Gamaliel was measured as a wise man because he was “honored by all the people.” So, even though the High Priest and his other Sadducee friends hated the Pharisees, they listened to Gamaliel and respected his opinion. The High Priest respected and trusted a Pharisee on men’s recommendation, but refused to believe the apostles—in spite of God’s repeated miracles to convince them. On whose recommendation do you choose people to trust?

Acts 5:35-39 – “Then [Gamaliel] addressed them: ‘Men of Israel, consider carefully what you intend to do to these men. Some time ago Theudas appeared, claiming to be somebody, and about four hundred men rallied to him. He was killed, all his followers were dispersed, and it all came to nothing. After him, Judas the Galilean appeared in the days of the census and led a band of people in revolt. He too was killed, and all his followers were scattered. Therefore, in the present case I advise you: Leave these men alone! Let them go! For if their purpose or activity is of human origin, it will fail. But if it is from God, you will not be able to stop these men; you will only find yourselves fighting against God.’” (emphasis added)

Great advice, Gamaliel! The greatest test of authenticity is indeed the test of time. Shooting stars burn out, and a sprinter was not intended for a marathon. It is often the endurance of a decision, plan or commitment through which God proves his faithfulness and reveals His truth.

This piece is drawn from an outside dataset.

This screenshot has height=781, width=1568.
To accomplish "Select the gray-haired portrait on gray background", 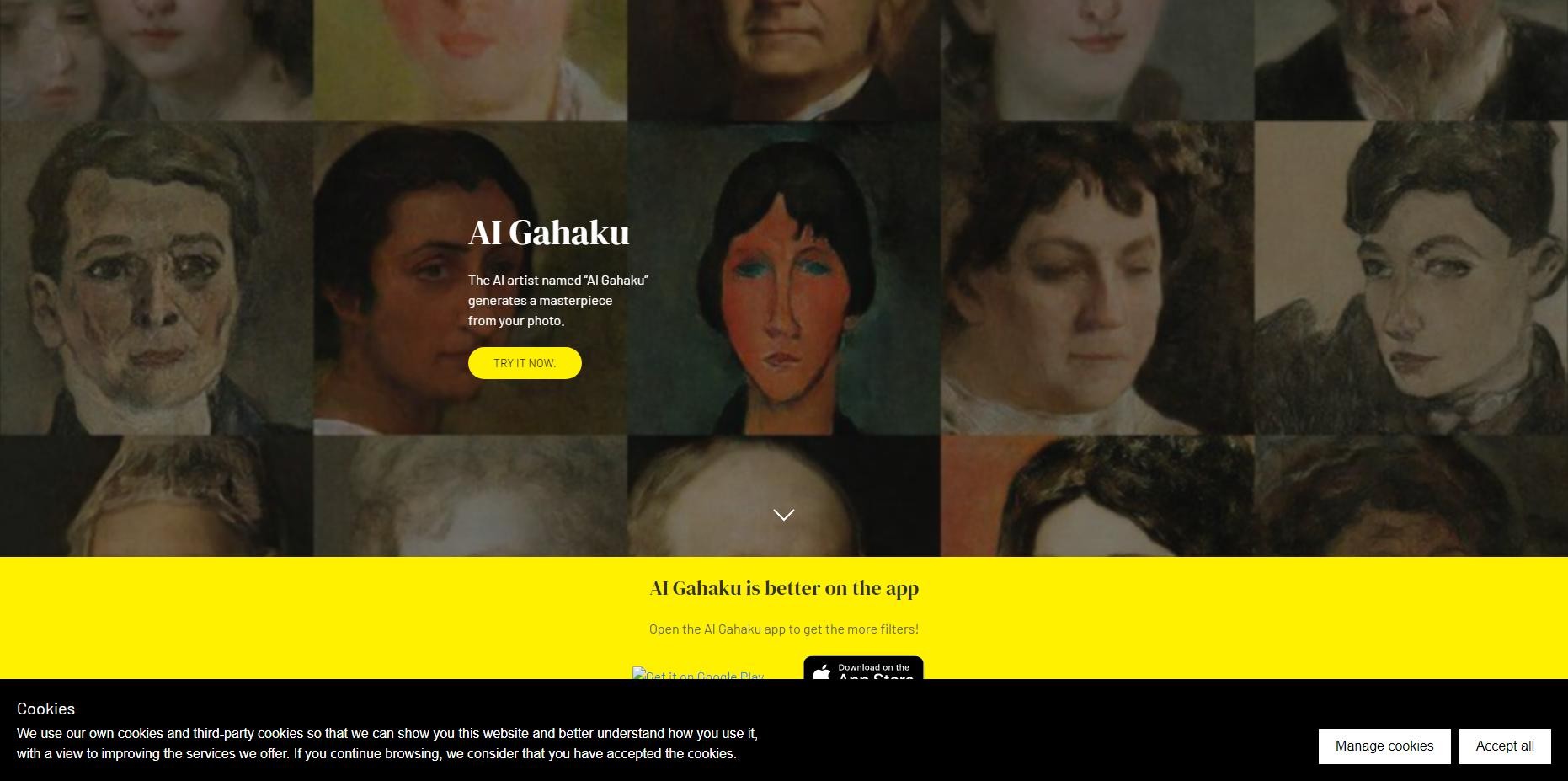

Acts 5:40-42 – “His speech persuaded them. They called the apostles in and had them flogged. Then they ordered them not to speak in the name of Jesus, and let them go. The apostles left the Sanhedrin, rejoicing because they had been counted worthy of suffering disgrace for the Name. Day after day, in the temple courts and from house to house, they never stopped teaching and proclaiming the good news that Jesus is the Christ.” (emphasis added)

If the High Priest was measuring the apostles’ commitment by having them flogged, his test back-fired. The men who returned after their first arrest to pray with the believers, now boldly rejoiced in their sufferingand amped up their preaching to include house visits! By anyone’s measure, the disciples were operating under a powerful motivation beyond anything the Sanhedrin (or any other human) could contain.

  • Lord, I’ve often looked at the early church leaders and marveled at their bravery, but I’m convinced that I’ve been trying to measure sugar with a meat thermometer—totally inappropriate. Their bravery was a byproduct, not the source. The measure of their effectiveness came from the extent to which they allowed Your Holy Spirit to work in and through them. That same Holy Spirit indwells me at this moment. Measure me, Lord, and then remind me to dish out heaping cupfuls of Your power as You give clear direction.